Ощущение было таким, словно саблей его по голове полоснули или сердце пламенем обожгли Больше с ней ни о чем не говоря, он упал на свою кровать прямо в робе и, закрыв подушкой лицо попытался исчезнуть чтобы не видеть белый свет. Почти тридцать лет он прожил с нею бок о бок. И вот вдруг взбесилась баба, точно белены объелась. Может, климакс ударил. А может, действительно не любила она его все эти годы, а только деньги сосала. Когда он узнал, что она бесплодная, он не выгнал ее. У него даже не было мысли жениться на другой. Он любил ее.
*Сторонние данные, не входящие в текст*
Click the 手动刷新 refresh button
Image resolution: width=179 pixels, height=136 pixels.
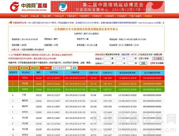pyautogui.click(x=158, y=59)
Они жили на втором этаже. И часто утром он видел со своей кухоньки, как уезжал на работу на своих новеньких «Жигулях» Феня. Если случайно он встречал его на улице, то в разговоре с ним был приветлив и уважителен. Хотя Фенька как-то оторопело смотрел на него, словно боялся, что Иван возьмет и накинется на него. Ведь такой богатырь может кого угодно удавить.

— Благодарствую за внимание, — крайне вежливо произносит ему в ответ бухгалтер и, быстренько освободив Ивану дорогу, убегает от греха подальше.